(Stored data entries)
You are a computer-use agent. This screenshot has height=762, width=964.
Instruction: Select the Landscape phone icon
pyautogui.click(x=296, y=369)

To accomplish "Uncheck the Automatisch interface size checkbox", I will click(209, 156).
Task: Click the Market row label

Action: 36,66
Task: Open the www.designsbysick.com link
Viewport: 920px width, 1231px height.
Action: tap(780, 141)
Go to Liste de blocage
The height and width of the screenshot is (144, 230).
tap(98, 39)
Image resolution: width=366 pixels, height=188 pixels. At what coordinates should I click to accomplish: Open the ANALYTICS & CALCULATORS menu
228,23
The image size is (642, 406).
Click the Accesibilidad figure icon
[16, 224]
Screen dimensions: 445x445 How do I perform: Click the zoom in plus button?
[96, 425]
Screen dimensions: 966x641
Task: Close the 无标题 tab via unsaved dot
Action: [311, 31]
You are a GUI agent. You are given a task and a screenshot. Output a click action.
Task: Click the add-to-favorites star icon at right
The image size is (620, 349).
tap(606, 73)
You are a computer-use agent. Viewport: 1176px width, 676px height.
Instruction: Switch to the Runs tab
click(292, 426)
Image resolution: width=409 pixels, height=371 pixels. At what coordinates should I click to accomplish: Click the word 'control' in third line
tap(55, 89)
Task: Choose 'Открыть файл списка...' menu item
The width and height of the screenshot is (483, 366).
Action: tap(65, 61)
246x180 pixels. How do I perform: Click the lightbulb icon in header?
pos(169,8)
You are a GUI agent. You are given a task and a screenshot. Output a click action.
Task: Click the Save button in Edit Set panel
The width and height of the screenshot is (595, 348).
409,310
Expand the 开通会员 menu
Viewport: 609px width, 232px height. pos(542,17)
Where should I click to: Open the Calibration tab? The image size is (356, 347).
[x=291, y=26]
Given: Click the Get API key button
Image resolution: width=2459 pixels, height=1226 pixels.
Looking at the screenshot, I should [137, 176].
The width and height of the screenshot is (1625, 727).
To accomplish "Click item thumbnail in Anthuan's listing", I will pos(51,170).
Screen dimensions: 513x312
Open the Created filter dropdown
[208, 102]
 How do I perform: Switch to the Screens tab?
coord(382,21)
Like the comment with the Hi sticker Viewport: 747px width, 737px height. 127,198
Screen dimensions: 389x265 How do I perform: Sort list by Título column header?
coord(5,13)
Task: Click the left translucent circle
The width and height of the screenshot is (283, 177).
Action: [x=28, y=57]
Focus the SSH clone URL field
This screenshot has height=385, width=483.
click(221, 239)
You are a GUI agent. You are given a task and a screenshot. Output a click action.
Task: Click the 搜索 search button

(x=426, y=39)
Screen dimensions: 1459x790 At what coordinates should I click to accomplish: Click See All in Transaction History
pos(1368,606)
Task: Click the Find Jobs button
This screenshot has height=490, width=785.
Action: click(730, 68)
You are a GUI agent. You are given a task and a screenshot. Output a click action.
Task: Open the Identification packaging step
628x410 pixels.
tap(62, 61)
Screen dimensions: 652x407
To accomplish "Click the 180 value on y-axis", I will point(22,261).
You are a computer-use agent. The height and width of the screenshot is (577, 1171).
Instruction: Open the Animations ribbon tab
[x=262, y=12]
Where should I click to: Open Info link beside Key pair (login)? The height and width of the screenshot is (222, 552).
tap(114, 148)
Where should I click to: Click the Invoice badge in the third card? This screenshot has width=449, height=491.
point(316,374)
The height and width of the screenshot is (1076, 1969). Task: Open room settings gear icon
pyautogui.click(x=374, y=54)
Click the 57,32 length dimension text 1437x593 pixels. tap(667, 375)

* **To do**
Copy every one of the entries above word for word, with no changes of any kind.

* **Worked solution**
You are a computer-use agent. This screenshot has height=762, width=964.
Instruction: Select the Landscape phone icon
pyautogui.click(x=296, y=369)

To accomplish "Uncheck the Automatisch interface size checkbox", I will click(209, 156).
Task: Click the Market row label

Action: 36,66
Task: Open the www.designsbysick.com link
Viewport: 920px width, 1231px height.
Action: tap(780, 141)
Go to Liste de blocage
The height and width of the screenshot is (144, 230).
tap(98, 39)
Image resolution: width=366 pixels, height=188 pixels. At what coordinates should I click to accomplish: Open the ANALYTICS & CALCULATORS menu
228,23
The image size is (642, 406).
Click the Accesibilidad figure icon
[16, 224]
Screen dimensions: 445x445 How do I perform: Click the zoom in plus button?
[96, 425]
Screen dimensions: 966x641
Task: Close the 无标题 tab via unsaved dot
Action: [311, 31]
You are a GUI agent. You are given a task and a screenshot. Output a click action.
Task: Click the add-to-favorites star icon at right
The image size is (620, 349).
tap(606, 73)
You are a computer-use agent. Viewport: 1176px width, 676px height.
Instruction: Switch to the Runs tab
click(292, 426)
Image resolution: width=409 pixels, height=371 pixels. At what coordinates should I click to accomplish: Click the word 'control' in third line
tap(55, 89)
Task: Choose 'Открыть файл списка...' menu item
The width and height of the screenshot is (483, 366).
Action: tap(65, 61)
246x180 pixels. How do I perform: Click the lightbulb icon in header?
pos(169,8)
You are a GUI agent. You are given a task and a screenshot. Output a click action.
Task: Click the Save button in Edit Set panel
The width and height of the screenshot is (595, 348).
409,310
Expand the 开通会员 menu
Viewport: 609px width, 232px height. pos(542,17)
Where should I click to: Open the Calibration tab? The image size is (356, 347).
[x=291, y=26]
Given: Click the Get API key button
Image resolution: width=2459 pixels, height=1226 pixels.
Looking at the screenshot, I should [137, 176].
The width and height of the screenshot is (1625, 727).
To accomplish "Click item thumbnail in Anthuan's listing", I will pos(51,170).
Screen dimensions: 513x312
Open the Created filter dropdown
[208, 102]
 How do I perform: Switch to the Screens tab?
coord(382,21)
Like the comment with the Hi sticker Viewport: 747px width, 737px height. 127,198
Screen dimensions: 389x265 How do I perform: Sort list by Título column header?
coord(5,13)
Task: Click the left translucent circle
The width and height of the screenshot is (283, 177).
Action: [x=28, y=57]
Focus the SSH clone URL field
This screenshot has height=385, width=483.
click(221, 239)
You are a GUI agent. You are given a task and a screenshot. Output a click action.
Task: Click the 搜索 search button

(x=426, y=39)
Screen dimensions: 1459x790 At what coordinates should I click to accomplish: Click See All in Transaction History
pos(1368,606)
Task: Click the Find Jobs button
This screenshot has height=490, width=785.
Action: click(730, 68)
You are a GUI agent. You are given a task and a screenshot. Output a click action.
Task: Open the Identification packaging step
628x410 pixels.
tap(62, 61)
Screen dimensions: 652x407
To accomplish "Click the 180 value on y-axis", I will point(22,261).
You are a computer-use agent. The height and width of the screenshot is (577, 1171).
Instruction: Open the Animations ribbon tab
[x=262, y=12]
Where should I click to: Open Info link beside Key pair (login)? The height and width of the screenshot is (222, 552).
tap(114, 148)
Where should I click to: Click the Invoice badge in the third card? This screenshot has width=449, height=491.
point(316,374)
The height and width of the screenshot is (1076, 1969). Task: Open room settings gear icon
pyautogui.click(x=374, y=54)
Click the 57,32 length dimension text 1437x593 pixels. tap(667, 375)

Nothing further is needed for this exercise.